Work task
What you return should be every line below, word for word, and none of the images.

====== Data for review ======

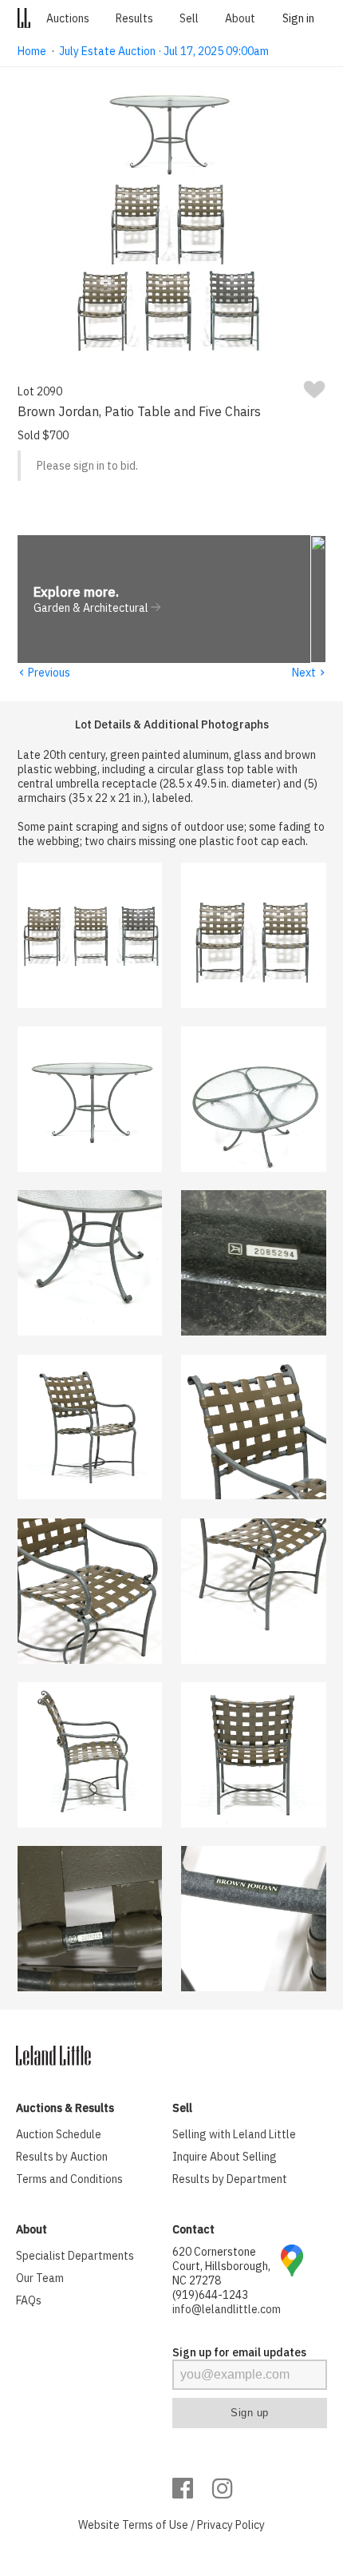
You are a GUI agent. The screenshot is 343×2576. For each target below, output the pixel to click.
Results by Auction (62, 2156)
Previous (44, 672)
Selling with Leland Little (234, 2134)
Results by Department (229, 2179)
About (240, 18)
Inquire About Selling (224, 2156)
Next (309, 672)
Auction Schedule (58, 2134)
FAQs (28, 2300)
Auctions (67, 18)
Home (32, 51)
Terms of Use (155, 2525)
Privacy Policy (231, 2525)
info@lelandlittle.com (226, 2309)
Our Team (40, 2278)
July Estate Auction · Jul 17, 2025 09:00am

======

The completed task
You are a GUI agent. The screenshot is 343×2576. For each target below, output the pixel to click.
Results by Auction (62, 2156)
Previous (44, 672)
Selling with Leland Little (234, 2134)
Results by Department (229, 2179)
About (240, 18)
Inquire About Selling (224, 2156)
Next (309, 672)
Auction Schedule (58, 2134)
FAQs (28, 2300)
Auctions (67, 18)
Home (32, 51)
Terms of Use (155, 2525)
Privacy Policy (231, 2525)
info@lelandlittle.com (226, 2309)
Our Team (40, 2278)
July Estate Auction · Jul 17, 2025 09:00am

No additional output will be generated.